When night came, Jack went into the byre. The master came home. He asked where the boy was.

“I don’t know where he is,” said the mistress. “He came in here and sat down by the fire. I bade him bring in a cleeve of turf. He said he wouldn’t. I said he shouldn’t be there if he didn’t work. He said he wouldn’t do a turn till night. We had a quarrel. I haven’t set eyes on him since then.”
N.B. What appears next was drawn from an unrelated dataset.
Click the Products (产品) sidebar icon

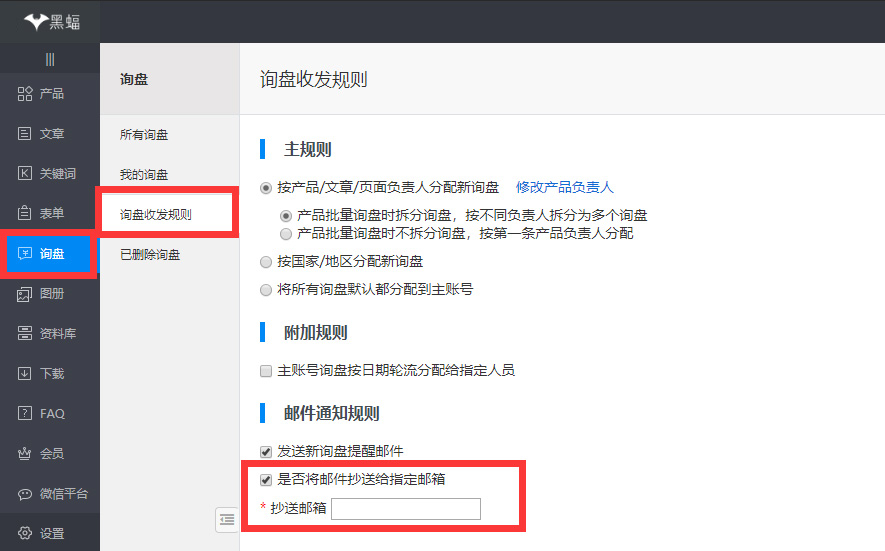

They went to bed. They heard a noise in the byre. “The cattle have broken loose,” said the mistress. “They are goring one another.” The master called to the servant-girl to go out and look into the byre; that the cattle were broken loose. The girl got up and went out. She was a while outside. She couldn’t catch the cattle. The master got up himself and went out. The girl was in the byre before him. He kissed the girl. They came in. The master said two of the cattle were broken loose. Jack was in the byre all the time watching them, and when they went to bed he came into the house and went to bed. He got up on the morrow morning. “I never saw the work I’d rather do than ploughing,” said he. “It’s time to turn the soil up. Let us go ploughing to-day.”

“I don’t care,” said the master. They got the breakfast ready. They took the beasts with them to go ploughing. The two beasts were black. “I never saw anything I disliked more than a black beast.” Jack went in and brought out a white sheet. He put it on one of the beasts. He then had a black beast and a white beast. They went ploughing the land that was nearest to them. When the middle of the day came, Jack raised his head, and he ploughing. He looked before him. He saw the woman coming near them, with a bundle in her hand. “I don’t know,” said he, “who that woman over there is.” The master looked.

“It is my wife,” said he, “coming with our dinner.”

“What a right sort of woman!” said Jack.

When the mistress came to them she was ashamed to go past. They sat down and went to take their dinner. They had a good dinner. There were a great many eggs.

“It’s a pity,” said the master, “the man over there hasn’t some dinner.”

“Musha,” said Jack, “I’ll go and bring him some.”